### Aim
Reproduce the items verbatim, starting at the line that contains "Task: Click info" and ending at the line that contains "coord(668,240)", with both of those lines included.
** Start of Data excerpts **
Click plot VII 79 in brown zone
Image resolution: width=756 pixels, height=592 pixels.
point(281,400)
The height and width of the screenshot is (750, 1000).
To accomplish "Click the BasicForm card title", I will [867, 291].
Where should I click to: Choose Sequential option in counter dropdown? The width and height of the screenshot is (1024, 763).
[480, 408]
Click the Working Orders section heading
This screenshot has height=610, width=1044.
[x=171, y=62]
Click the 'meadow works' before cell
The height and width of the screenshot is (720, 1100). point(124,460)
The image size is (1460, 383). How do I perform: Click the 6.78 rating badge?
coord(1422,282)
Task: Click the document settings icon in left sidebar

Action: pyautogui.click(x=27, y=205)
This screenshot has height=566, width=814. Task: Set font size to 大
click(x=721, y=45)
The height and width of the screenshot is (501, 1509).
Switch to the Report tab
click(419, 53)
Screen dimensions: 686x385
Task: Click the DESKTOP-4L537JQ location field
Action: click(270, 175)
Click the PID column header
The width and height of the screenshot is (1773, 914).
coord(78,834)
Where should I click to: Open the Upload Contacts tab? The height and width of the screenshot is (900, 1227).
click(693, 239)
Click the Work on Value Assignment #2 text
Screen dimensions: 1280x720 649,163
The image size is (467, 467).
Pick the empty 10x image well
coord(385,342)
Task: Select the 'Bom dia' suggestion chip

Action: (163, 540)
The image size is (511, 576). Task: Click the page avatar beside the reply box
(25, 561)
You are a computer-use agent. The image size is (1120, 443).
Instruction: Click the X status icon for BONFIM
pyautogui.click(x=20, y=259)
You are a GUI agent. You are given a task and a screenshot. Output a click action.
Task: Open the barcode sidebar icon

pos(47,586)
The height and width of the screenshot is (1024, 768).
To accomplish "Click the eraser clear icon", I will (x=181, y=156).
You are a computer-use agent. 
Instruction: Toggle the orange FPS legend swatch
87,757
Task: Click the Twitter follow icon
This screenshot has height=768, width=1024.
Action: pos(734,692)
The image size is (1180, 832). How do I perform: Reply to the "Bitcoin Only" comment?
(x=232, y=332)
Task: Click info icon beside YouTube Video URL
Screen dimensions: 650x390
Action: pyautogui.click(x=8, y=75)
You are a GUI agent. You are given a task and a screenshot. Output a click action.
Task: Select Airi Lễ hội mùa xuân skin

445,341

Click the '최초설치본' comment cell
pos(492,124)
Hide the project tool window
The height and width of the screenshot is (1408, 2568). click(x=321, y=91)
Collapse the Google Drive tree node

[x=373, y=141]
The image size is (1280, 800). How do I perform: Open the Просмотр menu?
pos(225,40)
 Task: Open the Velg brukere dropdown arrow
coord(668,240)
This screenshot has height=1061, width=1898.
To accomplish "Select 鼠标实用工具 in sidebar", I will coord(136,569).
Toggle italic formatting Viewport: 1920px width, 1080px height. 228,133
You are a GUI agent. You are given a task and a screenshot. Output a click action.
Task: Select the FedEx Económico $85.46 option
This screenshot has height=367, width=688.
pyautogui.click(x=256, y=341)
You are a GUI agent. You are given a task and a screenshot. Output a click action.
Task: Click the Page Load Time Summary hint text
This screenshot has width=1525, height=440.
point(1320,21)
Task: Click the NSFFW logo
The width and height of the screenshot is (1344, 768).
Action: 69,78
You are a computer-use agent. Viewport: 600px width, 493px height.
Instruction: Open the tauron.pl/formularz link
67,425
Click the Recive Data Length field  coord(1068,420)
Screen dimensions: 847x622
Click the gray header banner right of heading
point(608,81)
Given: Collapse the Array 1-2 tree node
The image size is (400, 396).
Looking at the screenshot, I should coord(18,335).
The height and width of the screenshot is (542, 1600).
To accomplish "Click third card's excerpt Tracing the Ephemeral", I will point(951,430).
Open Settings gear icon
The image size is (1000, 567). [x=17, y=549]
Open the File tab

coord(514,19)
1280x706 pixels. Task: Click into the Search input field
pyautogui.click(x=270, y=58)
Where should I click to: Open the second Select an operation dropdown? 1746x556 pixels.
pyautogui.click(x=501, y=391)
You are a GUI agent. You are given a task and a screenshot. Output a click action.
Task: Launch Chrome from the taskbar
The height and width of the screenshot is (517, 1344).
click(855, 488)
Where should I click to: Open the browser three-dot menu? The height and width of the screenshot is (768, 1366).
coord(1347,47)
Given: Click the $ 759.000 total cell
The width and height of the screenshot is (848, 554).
** End of Data excerpts **
### Exercise result
Task: Click info icon beside YouTube Video URL
Screen dimensions: 650x390
Action: pyautogui.click(x=8, y=75)
You are a GUI agent. You are given a task and a screenshot. Output a click action.
Task: Select Airi Lễ hội mùa xuân skin

445,341

Click the '최초설치본' comment cell
pos(492,124)
Hide the project tool window
The height and width of the screenshot is (1408, 2568). click(x=321, y=91)
Collapse the Google Drive tree node

[x=373, y=141]
The image size is (1280, 800). How do I perform: Open the Просмотр menu?
pos(225,40)
 Task: Open the Velg brukere dropdown arrow
coord(668,240)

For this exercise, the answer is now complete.